We extend quantile regression (QR) method to a random effects analysis of clustered data in this paper. A dominant paradigm of clustered data analysis is a Gaussian structure where the random effects and random errors are both assumed identically distributed among themselves, following common Gaussian cumulative distributions respectively. Under this structure, however, the effects of the explanatory variables are assumed to affect only the location of the conditional distribution of the response. Such exclusive attention to the location is constraining as the analysis is often motivated by a natural heterogeneity among the clusters. Moreover the response variable is often analyzed on a transformed scale in practice to meet the rather rigid homoscedastic Gaussian distribution assumptions. The results are, however, less straightforward and difficult to interpret on the original scale. In addition the conditional mean analysis, although most popular, does not necessarily adequately address research questions of interest as shown in the Network for the Improvement for Addiction Treatment example below. QR can provide an alternative analytic tool. Conditional regression quantiles are invariant under monotonic transformation like quantiles in a univariate case and are modelled locally for their relationships with the explanatory variables with the relationships allowed to differ from one another.
The aforementioned features of QR has been well recognized with independent data. Methodologies are fully developed and the model is widely applied (see Koenker (2005
) for an overview). For the analysis of clustered data, however, a limited number of approaches have been proposed. Jung (1996)
considered fixed effects median regression and proposed a quasi-likelihood approach. Koenker (2004)
considered a random intercept model and proposed a l1
penalty approach. The l1
penalty approach is less stringent in its assumptions than most other methods. While the results of the l1
penalty approach depend on the choice of a penalty parameter, inference of the fixed effects was not studied with an empirically chosen penalty parameter. The method also may not be applicable to more complex random effects model as it essentially treats random effects as parameters and the increasing dimensionality can be an issue. Geraci and Bottai (2007)
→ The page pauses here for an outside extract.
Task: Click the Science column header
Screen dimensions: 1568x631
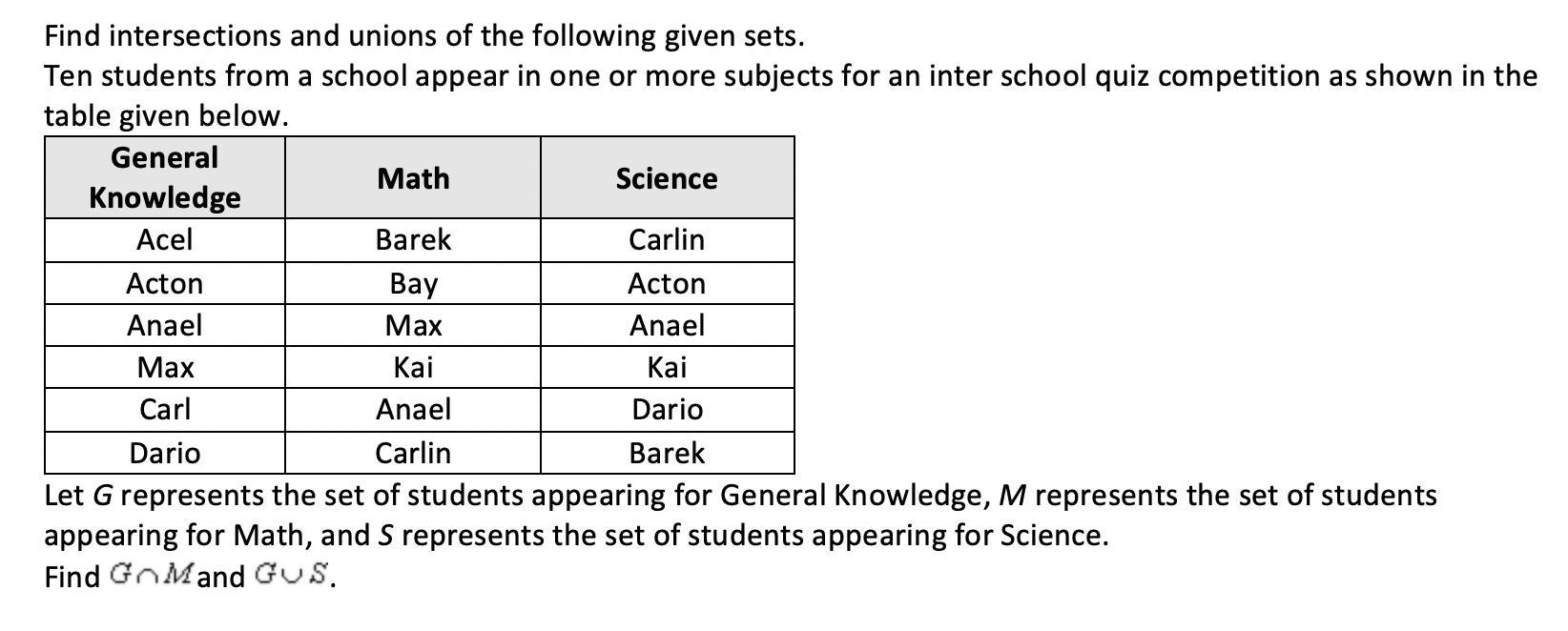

assumed an asymmetric Laplace error distribution and proposed an expectation-maximization (EM) estimator. Assuming a common asymmetric Laplace distribution, their method constrains the errors to be not only homoscedastic but also have a mode at the median.
In the Bayesian analysis frame work, several parametric approaches have been proposed, similarly using asymmetric Laplace error densities and mostly for the analysis of independent data (e.g., Yu and Moyeed (2001)
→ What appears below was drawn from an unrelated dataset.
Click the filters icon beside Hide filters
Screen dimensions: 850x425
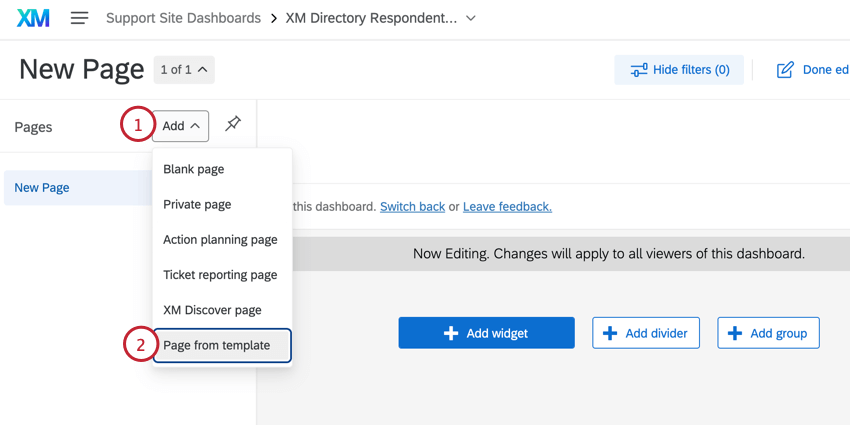coord(638,70)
). Nonparametric approaches were proposed to avoid the restrictive parametric assumption (e.g., Hanson and Johnson (2002)
, Kottas and Gelfand (2001)
and Kottas and Krnjajic (2009)
). Although capturing more general forms of skewness and tail behaviors, these nonparametric approaches also restrict the error densities to necessarily have their modes at the quantile of interest. Reich et al. (2010)
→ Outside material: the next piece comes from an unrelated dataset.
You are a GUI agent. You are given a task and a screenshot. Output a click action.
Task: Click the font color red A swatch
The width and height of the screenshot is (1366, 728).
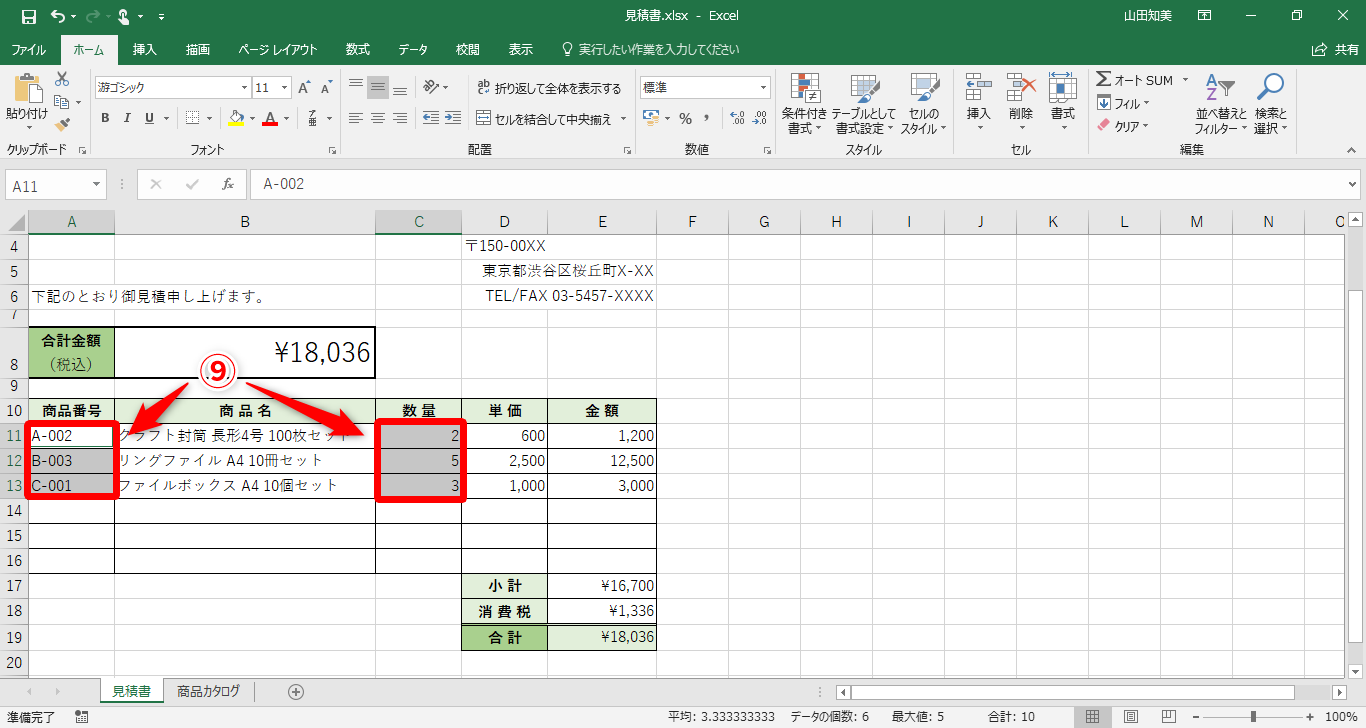(x=269, y=118)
relaxed this restriction with an infinite mixture of quantile restricted two component Gaussian mixture densities. These nonparametric Bayesian approaches, however, essentially model the error densities, although avoiding parametrically specifying them. As a consequence they can accommodate the error heteroscedasticity only by correctly specifying its form parametrically in the model. This informative modeling requirement of the error heteroscedasticity is restrictive compared with the generality of independent data QR analysis methodology, and make the computation complex.
We propose a semiparametric approach that does not require modeling of the error densities, thereby realizing all the desirable features of the independent data QR analysis without computational complexity. We assume random regression coefficients which may not be necessarily identically distributed or Gaussian. The random coefficients have a common mean which corresponds to the population-average effects of the explanatory variables on the conditional quantile of interest. The random coefficients represent cluster specific deviations in the covariate effects. Under appropriate conditions discussed later the median regression coincides with the conditional mean, and appears as a robust alternative against outliers in the responses. We consider the estimation of the random effects as an estimating equations problem and use empirical likelihood (EL) to incorporate the parametric likelihood of the random effects. We yield a semiparametric likelihood-like criterion function, which we show is asymptotically concave in a neighborhood of the true parameter value and motivates the maximizer as a natural estimator. We use the Bayesian framework and Markov Chain Monte Carlo (MCMC) samplers for the computation.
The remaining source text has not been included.